//Quebra do diálogo social trouxe mais desigualdade

Quebra do diálogo social trouxe mais desigualdade

A redução do número de trabalhadores abrangidos pela contratação coletiva tem andado a par com o aprofundamento da desigualdade em vários países europeus nas últimas décadas. Não é coincidência, defende a federação sindical europeia UNI Europa, que representa sete milhões de trabalhadores europeus do setor de serviços, e que apela a novas políticas públicas para reativar o diálogo social.

“O que vemos em vários exemplos – os principais são os do Reino Unido, Irlanda, Alemanha – é que a partir do momento em que a negociação coletiva começa a cair assistimos também ao início de um aumento das desigualdades”, aponta Stan de Spiegelaere, investigador da Universidade de Ghent, na Bélgica, e autor do estudo, publicado nesta última semana, que põe em paralelo o recuo na negociação coletiva e o crescimento da percentagem de rendimentos detida pelos 10% mais ricos em vários países. A análise atravessa décadas, estacando antes da pandemia, por falta de dados para todos os países.

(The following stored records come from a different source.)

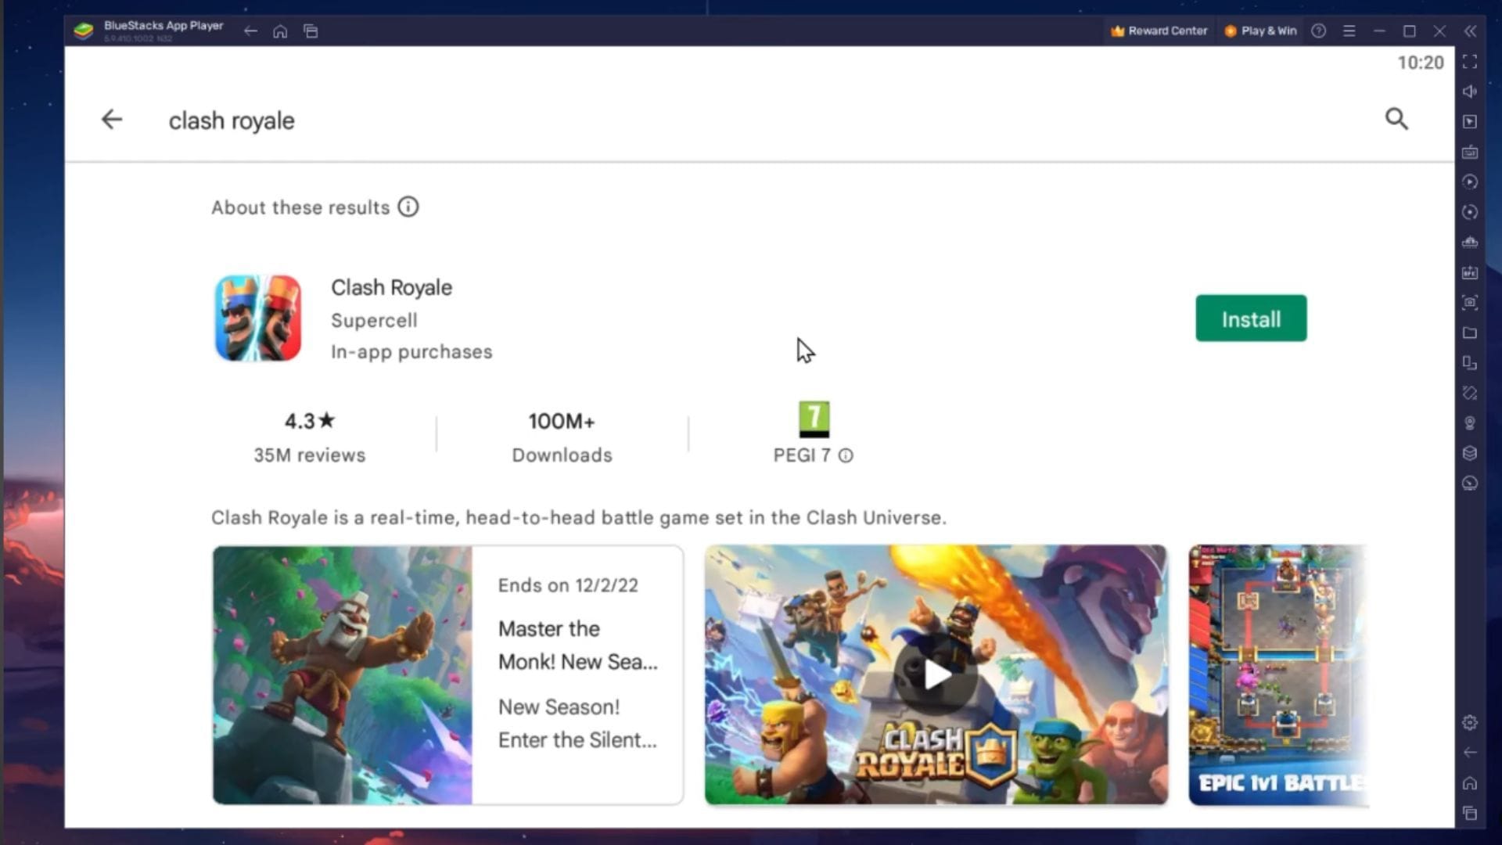This screenshot has height=845, width=1502.
Task: Click the Home icon in the BlueStacks top bar
Action: [281, 31]
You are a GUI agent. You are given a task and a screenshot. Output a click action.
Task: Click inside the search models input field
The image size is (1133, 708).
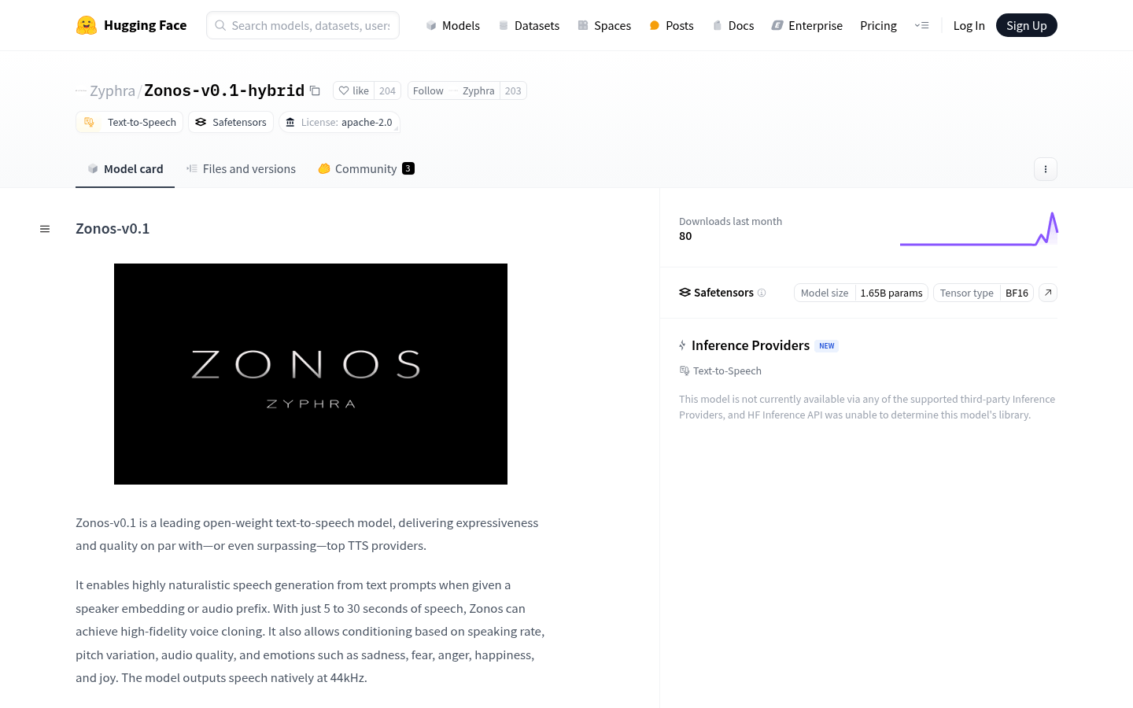coord(303,25)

O caso do Reino Unido, ainda membro da União Europeia no período analisado, é onde a correlação é mais evidente. De uma taxa de cobertura de convenções coletivas de 75% em meados da década de 1980 passou a 27%, em 2019. A percentagem de rendimentos entre mais ricos passou de 31% para 36%. Na Alemanha, no mesmo período, passou-se de uma cobertura de 85% para 54%, enquanto a concentração de rendimentos passou de 29% para 38%.

França e Bélgica são exemplo oposto. A cobertura da negociação coletiva francesa passou de 90% para 98%, com o indicador de desigualdade a subir de 29% para 32%, mais contido. Já na Bélgica, a cobertura manteve-se inalterada ao longo das décadas em 96%, acontecendo o mesmo com a fatia de rendimentos do 10% mais ricos, nos 32%.

No caso de Portugal, está o exemplo de um país que ficou mais desigual ainda que sem grandes alterações na cobertura global da contratação coletiva. O estudo aponta uma quebra de cobertura de apenas 75% para 74%, com o indicador de desigualdade a escalar de 34% para 38% no mesmo período.

Se há razões estruturais que têm deprimido o diálogo social – como o crescente número de trabalhadores de serviços, com menor representação sindical do que os das indústrias – a UNI Europa defende que o fenómeno tem sido talhado pela mão dos governos e respetivas políticas. “Cabe por isso às políticas restaurarem a negociação coletiva se queremos pôr de parte sociedades desiguais”, advoga.